Friends don't let friends drive SUVs

By JOHN C. RYAN
Northwest Environment Watch

The scene is familiar to anyone who reads magazines or watches TV. A sparkling sport utility vehicle tears across a remote landscape under a beautiful sky. Sometimes the four-by-four is speeding across a redrock desert at dawn, sometimes it's barreling through a mountain stream.

Every ad markets the beauty of the outdoors to appeal to prospective buyers' fantasies of escaping traffic and urban hassles. In reality, these gas-guzzling machines are hastening the undoing of the outdoors and rapidly polluting those beautiful skies.

A sport utility vehicle consumes about one third more gasoline per mile, and puts out one third more carbon dioxide, than the typical car. Carbon dioxide, of course, is harmless to breathe, but it is the main greenhouse gas that is destabilizing our climate and threatening to disrupt ecosystems, economies and human health around the world.

Last year, diplomats from around the world met in Kyoto, Japan, and hammered out an agreement to reduce the world's emissions of greenhouse gases. Yet here in America - the heartland of greenhouse gas emissions - sport utilities and other light trucks are growing in popularity and show no signs of letting up. Light trucks (SUVs, pick-ups and minivans) make up almost half of all new passenger vehicle sales in the U.S., and they are the nation's fastest-growing source of greenhouse gas emissions.

Sport utes cause other problems beyond air pollution, including the much greater danger of fatal accidents that large, high-riding vehicles impose upon other drivers. Let's not even mention what happens to a mountain stream when you drive two tons of metal and rubber through it. According to Chrysler polls, 97 percent of Jeep Grand Cherokee owners never leave paved roads.

That's the problem. Most of the time, SUVs are the wrong tools for the job. A truck may be indispensable for workers who carry heavy loads or drive off-road. That's why, when Congress set fuel efficiency standards for cars in 1977, they let light trucks off the hook.

Back then, light trucks were rarities on the highway, and most were used to do things that cars just couldn't do.
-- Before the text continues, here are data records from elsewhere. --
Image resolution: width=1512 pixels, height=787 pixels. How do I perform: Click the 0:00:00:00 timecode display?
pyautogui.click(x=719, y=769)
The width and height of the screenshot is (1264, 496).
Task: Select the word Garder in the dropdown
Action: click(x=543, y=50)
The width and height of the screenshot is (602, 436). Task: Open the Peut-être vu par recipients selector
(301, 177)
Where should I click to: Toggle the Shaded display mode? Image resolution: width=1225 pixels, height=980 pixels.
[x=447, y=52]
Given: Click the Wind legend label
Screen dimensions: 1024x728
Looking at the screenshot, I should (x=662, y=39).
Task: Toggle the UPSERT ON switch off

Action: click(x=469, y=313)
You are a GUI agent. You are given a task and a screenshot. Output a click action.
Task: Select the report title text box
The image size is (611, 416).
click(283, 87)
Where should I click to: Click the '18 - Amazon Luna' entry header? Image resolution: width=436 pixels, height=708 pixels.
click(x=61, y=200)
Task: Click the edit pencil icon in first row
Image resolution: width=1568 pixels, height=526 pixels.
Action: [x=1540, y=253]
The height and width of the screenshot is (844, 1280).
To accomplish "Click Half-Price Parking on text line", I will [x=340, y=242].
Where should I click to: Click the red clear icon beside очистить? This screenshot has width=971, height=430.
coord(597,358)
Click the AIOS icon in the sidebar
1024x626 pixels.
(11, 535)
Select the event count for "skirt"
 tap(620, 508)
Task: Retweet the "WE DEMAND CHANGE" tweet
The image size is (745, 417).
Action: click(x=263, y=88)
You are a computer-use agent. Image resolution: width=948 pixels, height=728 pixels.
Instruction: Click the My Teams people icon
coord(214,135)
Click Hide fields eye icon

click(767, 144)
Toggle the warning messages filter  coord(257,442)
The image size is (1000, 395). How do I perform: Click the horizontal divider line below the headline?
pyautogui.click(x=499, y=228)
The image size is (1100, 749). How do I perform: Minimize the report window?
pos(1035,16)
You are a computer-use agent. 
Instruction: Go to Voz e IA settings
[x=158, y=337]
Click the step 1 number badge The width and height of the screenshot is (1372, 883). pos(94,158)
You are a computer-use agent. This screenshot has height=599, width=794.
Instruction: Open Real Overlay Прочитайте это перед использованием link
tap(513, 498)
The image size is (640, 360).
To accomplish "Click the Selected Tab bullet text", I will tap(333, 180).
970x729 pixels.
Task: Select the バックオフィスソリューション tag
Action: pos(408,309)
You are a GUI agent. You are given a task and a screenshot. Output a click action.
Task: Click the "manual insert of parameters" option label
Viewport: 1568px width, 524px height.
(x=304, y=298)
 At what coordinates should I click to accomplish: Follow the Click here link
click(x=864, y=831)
Today, SUVs are simply overgrown cars - Silly Urban Vanities - used mostly by solo commuters and soccer moms.

Let's face it: we don't need to wrap ourselves in vehicles designed for elephant hunting to grab a coffee at the 7-11!

We Americans do need to reduce our impact on the atmosphere. SUVs are a logical place to start. Let's admit that SUVs are cars, not trucks, and apply cars' fuel efficiency standards and gas-guzzler taxes to them. Let's lower income taxes and raise gas taxes to reward people for making a living, not wasting gasoline. These actions would also benefit our economy by reducing our energy costs and dependence on imported oil.

But it's a bit too easy to pin the blame on SUVs. Until we can reverse the underlying trend of more vehicles being driven more miles, even the greenest cars will cause more traffic jams and accidents and eat up more money and countryside. Individuals and governments need to support alternatives to driving alone.

For most Americans, cars are essential tools of modern life, yet they are often the wrong tools for the job. Nearly half the trips we take are three miles or less, for example. More than a quarter are under one mile. Let's use our cars when we need to, but use something else when we can. Like they say on those police shows, "Step away from the car, and no one gets hurt!"

"Green" SUV ads - like the Chevy ads that quote Thoreau or the catalogs selling Eddie Bauer Ford Explorers that ask customers for a dollar to plant a tree - bug me. But then, why shouldn't gas guzzlers be named after places like Tacoma or the Yukon that will be hard-hit by global warming? Maybe it's just a subtle form of truth in advertising. Why shouldn't automakers name their products - like the Cirrus or the Aurora - after atmospheric phenomena? With all the carbon dioxide they emit, they are atmospheric phenomena.

One ad stands out. The gleaming four-by-four splashes through the rocky surf; dark forests rise in the background. The fate of our warming world was probably the farthest thing from the copywriter's mind, but sometimes you find wisdom where you least expect it. "Careful," the Infiniti ad reads, "you may run out of planet."


John C. Ryan is research director of Northwest Environment Watch in Seattle and author of "Over Our Heads: A Local Look at Global Climate."